Downflows in sunspot umbral dots

TL;DR

This study investigates the velocity and magnetic properties of umbral dots in sunspots using high-resolution spectropolarimetric data, revealing strong upflows and transient downflows that support magnetoconvection models.

Contribution

It provides detailed observational evidence of flow dynamics and magnetic features of umbral dots at high spatial resolution, validating theoretical models.

Findings

Most umbral dots are associated with strong upflows in deep photospheric layers.

Some umbral dots exhibit transient downflows at their edges with velocities up to 1000 m/s.

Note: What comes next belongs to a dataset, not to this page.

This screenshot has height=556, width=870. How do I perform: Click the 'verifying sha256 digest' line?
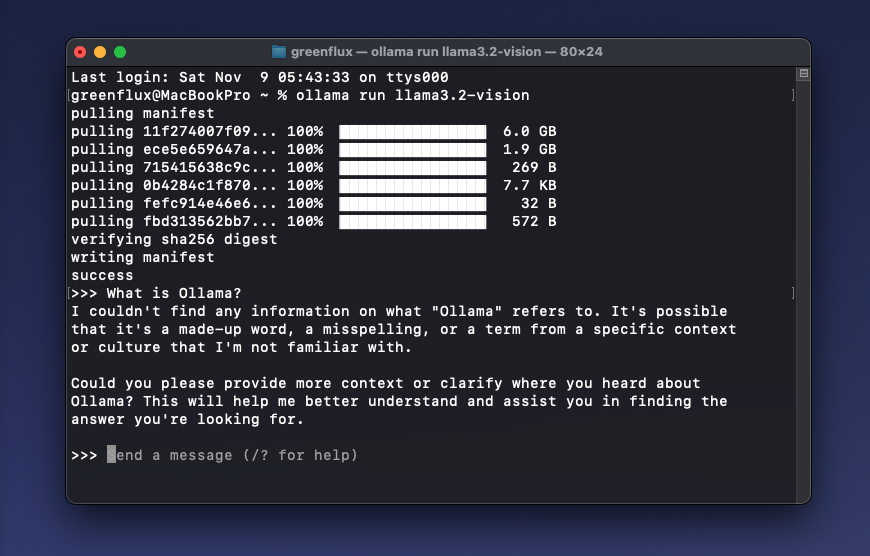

Downflows have short lifetimes of only a few minutes.

Abstract

We study the velocity field of umbral dots at a resolution of 0.14". Our analysis is based on full Stokes spectropolarimetric measurements of a pore taken with the CRISP instrument at the Swedish 1-m Solar Telescope. We determine the flow velocity at different heights in the photosphere from a bisector analysis of the Fe I 630 nm lines. In addtion, we use the observed Stokes Q, U, and V profiles to characterize the magnetic properties of these structures. We find that most umbral dots are associated with strong upflows in deep photospheric layers. Some of them also show concentrated patches of downflows at their edges, with sizes of about 0.25", velocities of up to 1000 m/s, and enhanced net circular polarization signals. The downflows evolve rapidly and have lifetimes of only a few minutes. These results appear to validate numerical models of magnetoconvection in the presence of strong magnetic fields.